Supplementary data related to this article can be found at https://doi.org/10.1016/j.biomaterials.2017.10.050.

Appendix A. Supplementary data

The following are the supplementary data related to this article:

Fig. s1.

Fig. s1

Characterization of rat bone marrow-derived (Rb) MSCs. (a). CD marker expression of rat bone marrow-derived MSCs (passage 4) was assessed by flow cytometric analysis. Red; IgG control, Blue; CD45/90/34/29 staining. (b,c). Differentiation of rat bone marrow-derived MSCs to adipocyte (b; Oil Red-O staining) and osteocytes (c; Alizarin red staining) was confirmed. Control; cultured in usual medium; Scale bar = 100 μm (b) and 50 μm (c).

Fig. s2.

Fig. s2

Characterization of human amnion-derived (Ha) MSCs. (a). CD marker expression of human amnion-derived MSCs (passage 12) was assessed by flow cytometric analysis. Red; IgG control, Blue; CD45/90/34/29 staining. (b,c). Differentiation of human amnion-MSCs to adipocyte (b; Oil Red-O staining) and osteocytes (c; Alizarin red staining) was confirmed. Control; cultured in usual medium; Scale bar = 100 μm (b) and 50 μm (c).

Fig. s3.

Fig. s3

Characterization of rat fetal membrane-derived (Rf) MSCs. (a). CD marker expression of rat fetal membrane-derived MSCs (passage 4) was assessed by flow cytometric analysis. Red; IgG control, Blue; CD45/90/34/29 staining. (b,c). Differentiation of fetal membrane-derived MSCs to adipocyte (b; Oil Red-O staining) and osteocytes (c; Alizarin red staining) was confirmed. Control; cultured in usual medium; Scale bar = 100 μm (b) and 50 μm (c).

Fig. s4.

Fig. s4

Optimization the PM-MSC complex using human amnion-derived MSCs and rat fetal membrane-derived MSCs. (a, b). Viability of human amnion-derived MSCs (a) and rat fetal membrane-derived MSCs (b) at 10 min after mixture with different doses of PM in-vitro was assessed by propidium iodide staining.
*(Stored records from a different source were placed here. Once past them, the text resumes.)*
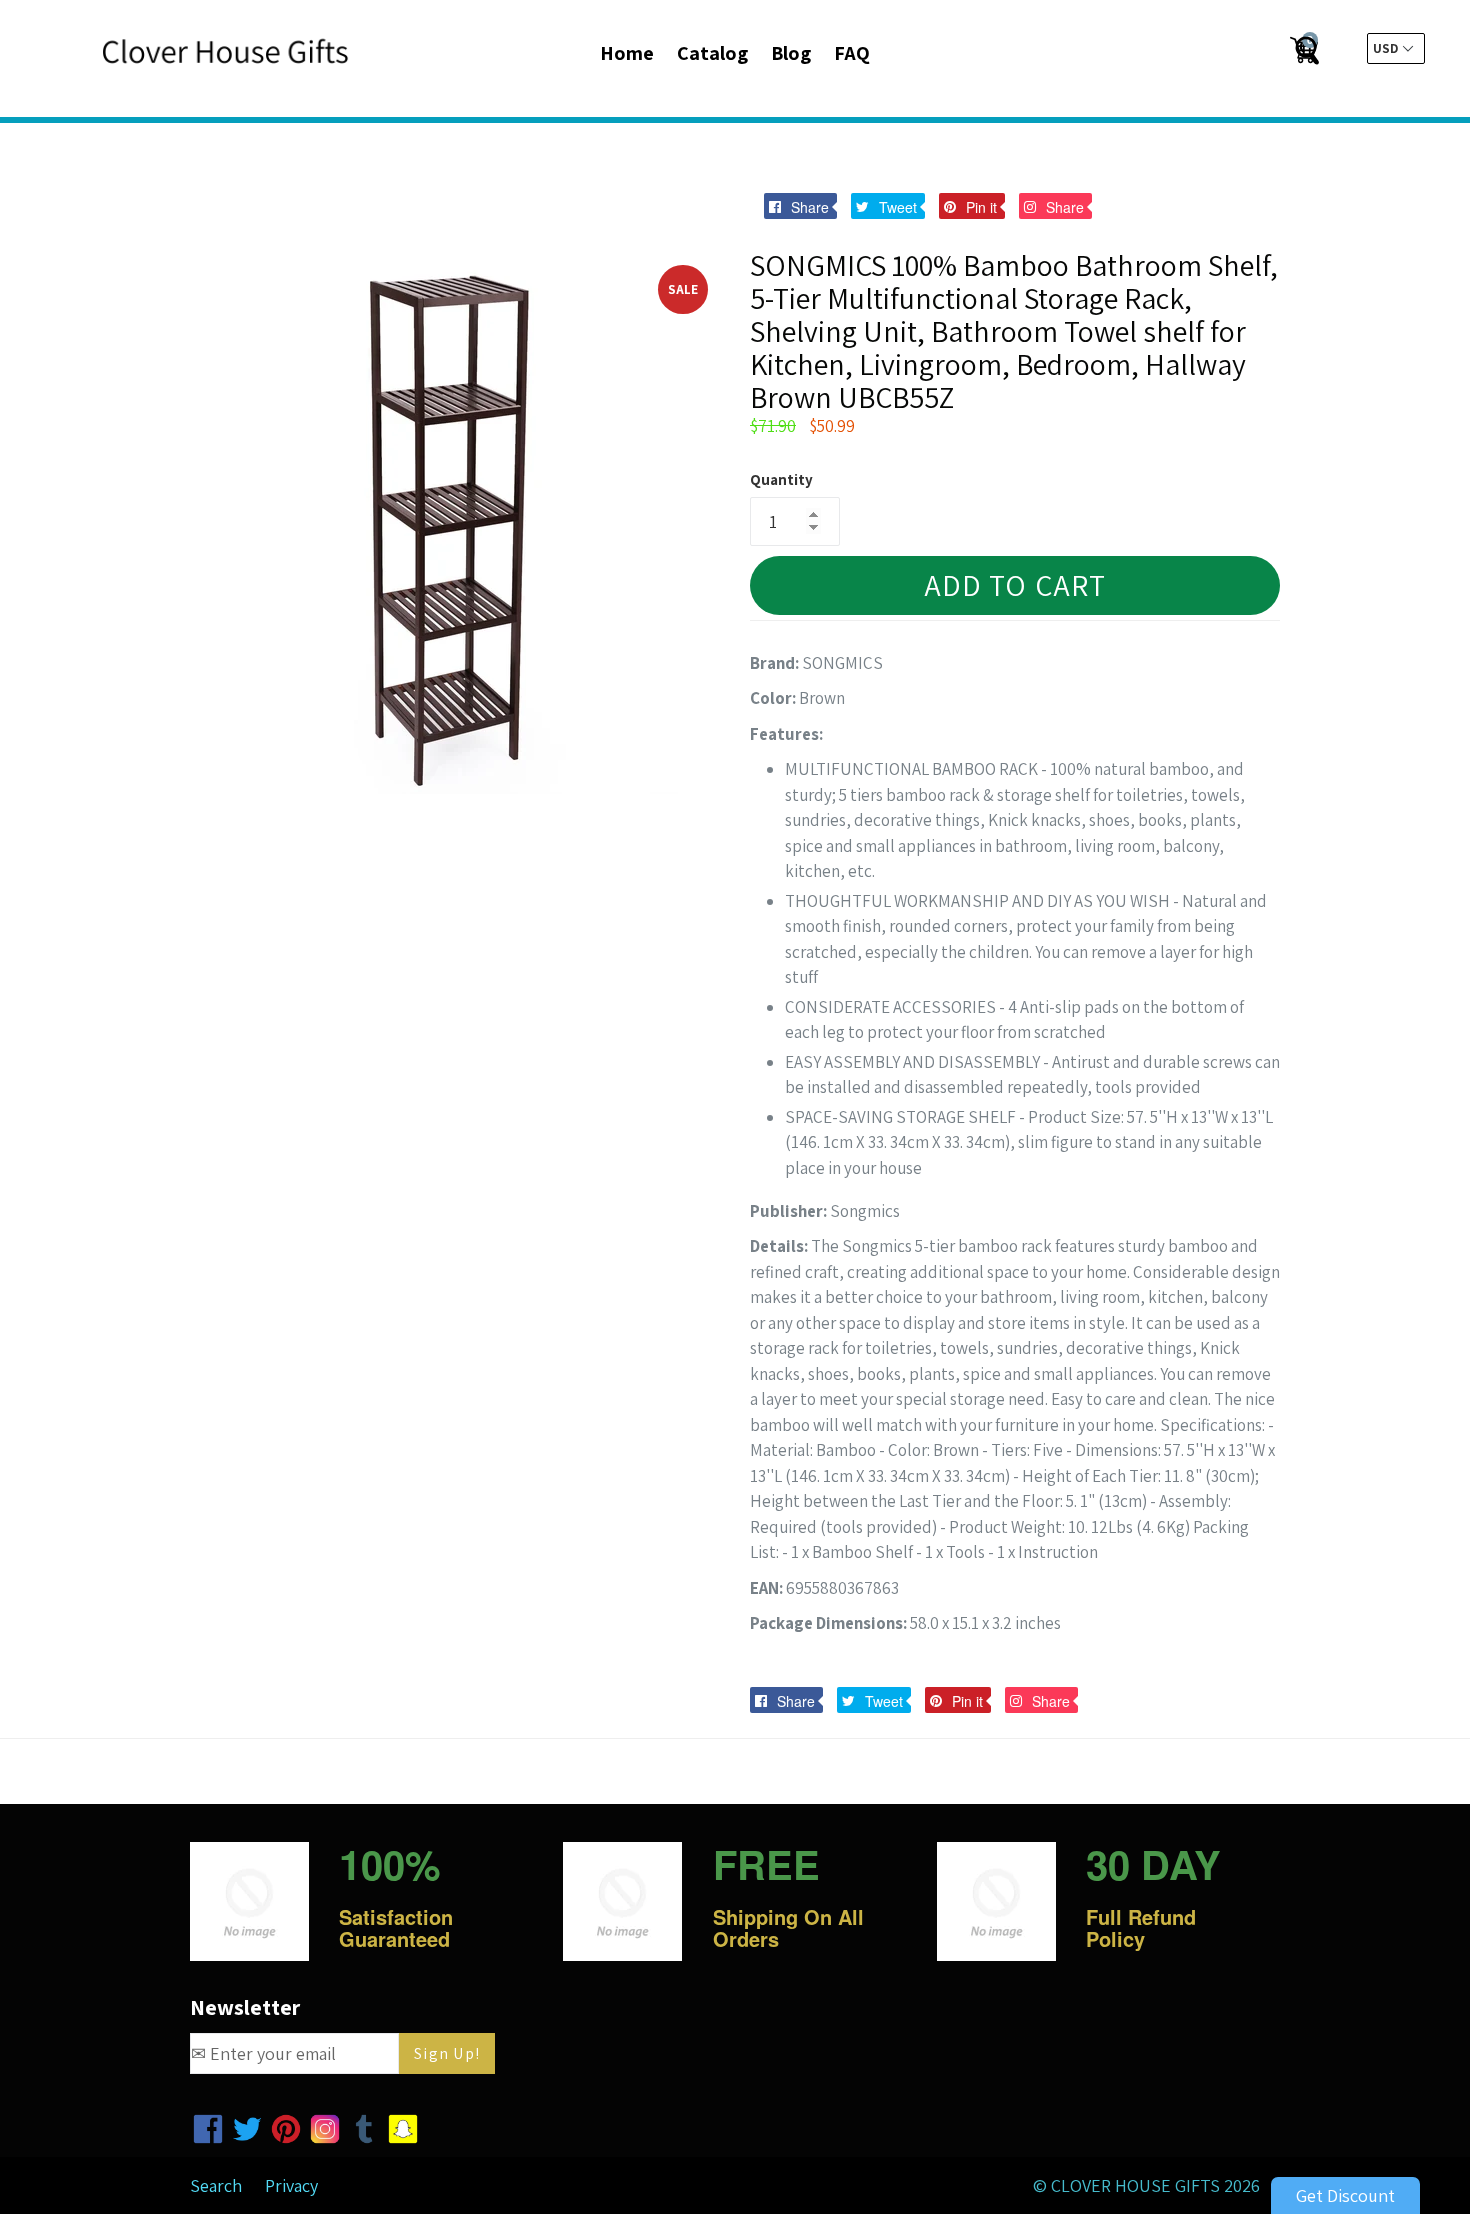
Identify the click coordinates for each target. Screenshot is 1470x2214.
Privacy (291, 2185)
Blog (791, 53)
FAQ (852, 53)
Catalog (712, 53)
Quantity (781, 479)
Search (216, 2185)
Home (627, 53)
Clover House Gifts (1135, 2185)
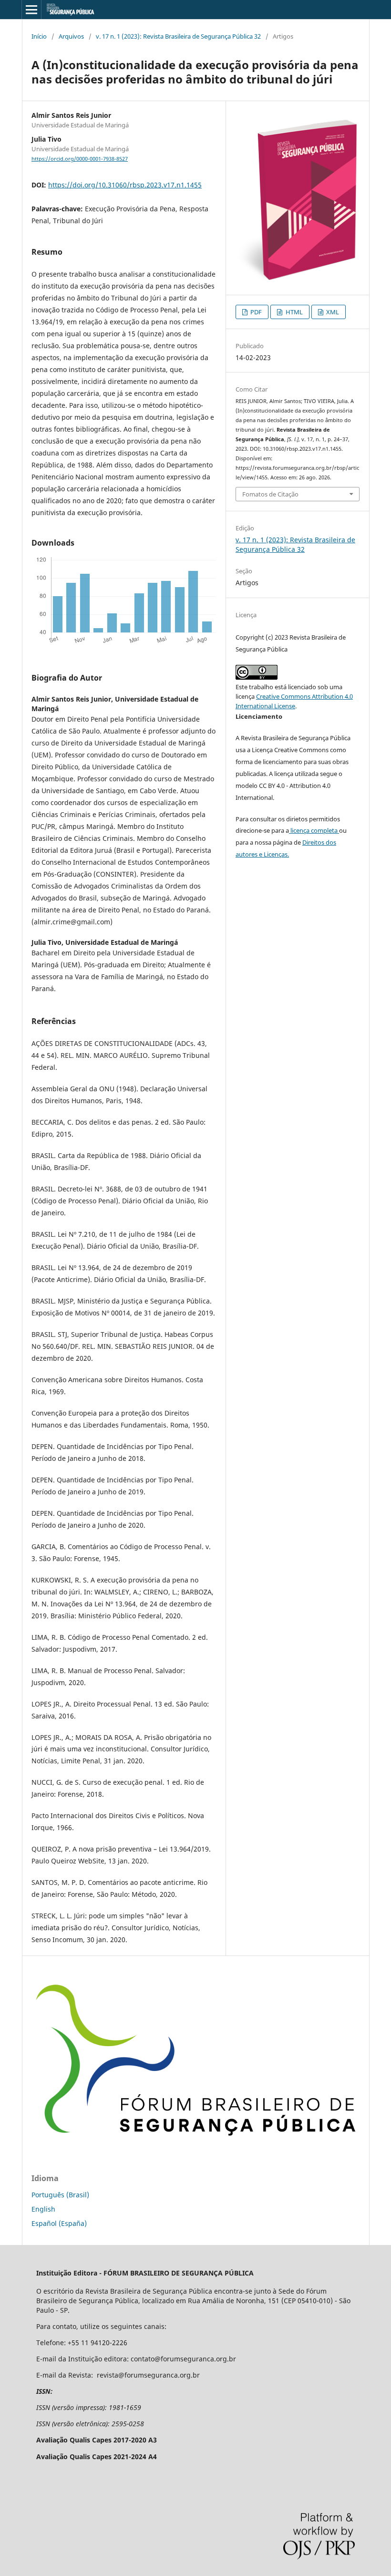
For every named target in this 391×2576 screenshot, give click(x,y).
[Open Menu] (31, 9)
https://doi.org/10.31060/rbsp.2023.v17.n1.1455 (125, 184)
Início (39, 36)
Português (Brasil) (60, 2194)
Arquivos (71, 36)
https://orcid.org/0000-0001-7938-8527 (79, 158)
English (43, 2209)
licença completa (314, 830)
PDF (255, 312)
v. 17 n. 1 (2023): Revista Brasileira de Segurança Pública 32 (178, 36)
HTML (293, 312)
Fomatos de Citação (270, 494)
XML (332, 312)
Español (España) (59, 2223)
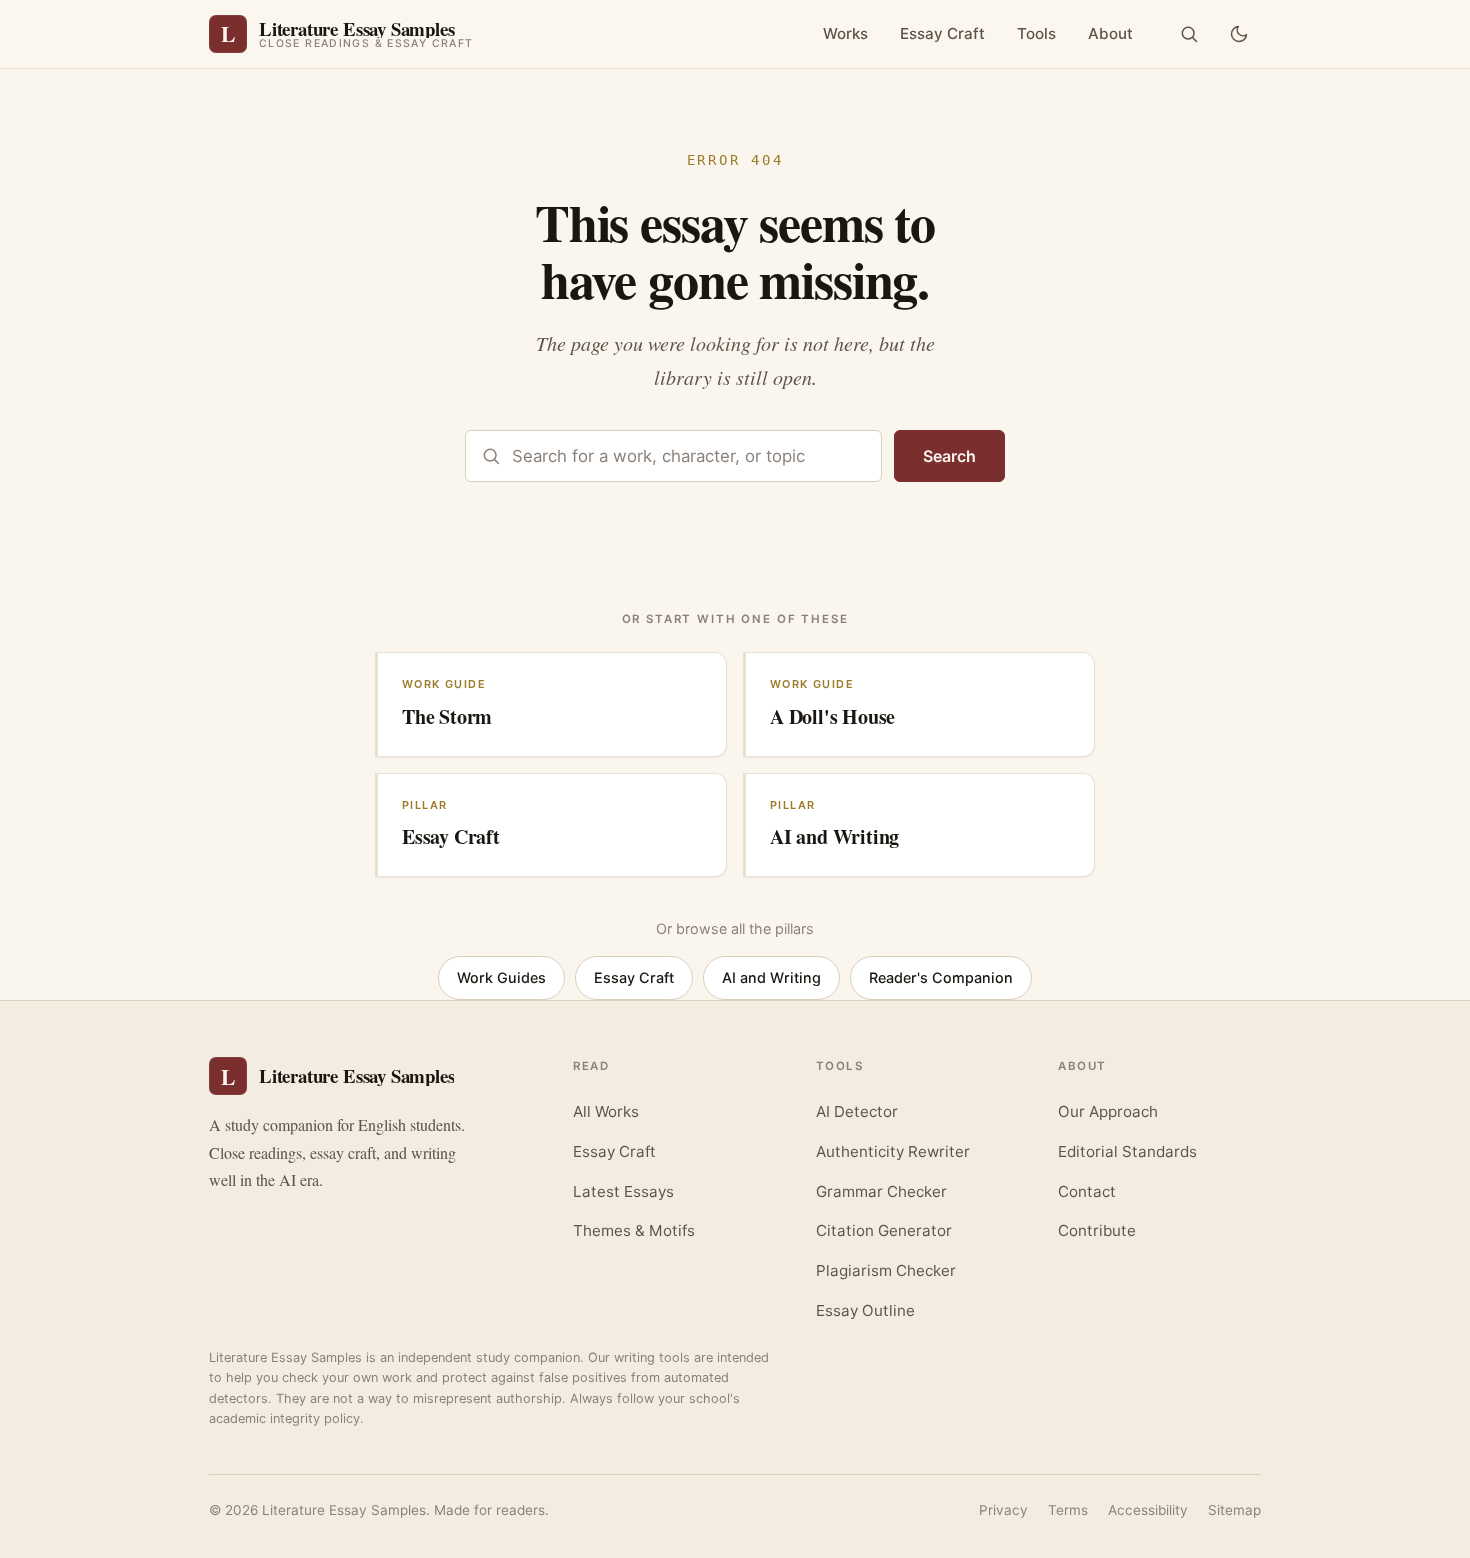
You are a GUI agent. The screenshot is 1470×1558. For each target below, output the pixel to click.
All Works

Over 1.2% PM showed toxicity to MSCs. n=4 in each point; *p<0.05 vs. corresponding value of the PBS group. Scale bar = 50 μm. (e, f). Retention of the PM-MSC complex using human amnion-derived MSCs (e) and rat fetal membrane-derived MSCs (f) in different doses of PM was assessed by a tilting test on the plastic plate in-vitro. Over 0.8% PM enabled appropriately retention. n=4 in each point.

Fig. s5.

Fig. s5

Viability of MSCs in the PM-MSC complex with neutralization (Supplement to Fig. 2a and b). Viability of rat fetal membrane-derived MSCs at 10 min after mixture with PM (final dose 0.8%) with or without neutralization using NaOH was assessed by the Live and Dead Cell assay. Representative images in no-PM control (a; PBS group), no-neutralization group (b; PM NaOH(−) group) and NaOH-neutralization group (c; PM NaOH(+) group) are shown. Green and red fluorescence represent live and dead cells, respectively. Scale bar = 50 μm. The bar graph presents the averaged viability data (d). n=4 in each group.

Fig. s6.

Fig. s6

Viability of MSCs in the modified PM-MSC complex (Supplement to Fig. 3b and c). Viability of rat fetal membrane-derived MSCs at 10 min after mixture into modified PM (mod-PM; final dose 0.8%) in-vitro was assessed by using the Live and Dead Cell assay. Representative pictures in the no-PM control (a; PBS group) and modified PM group (b; mod-PM group) are presented. Green and red fluorescence represent live and dead cells, respectively. Scale bar = 50 μm. The bar graph presents the averaged viability of the cells (c). n=4 in each group.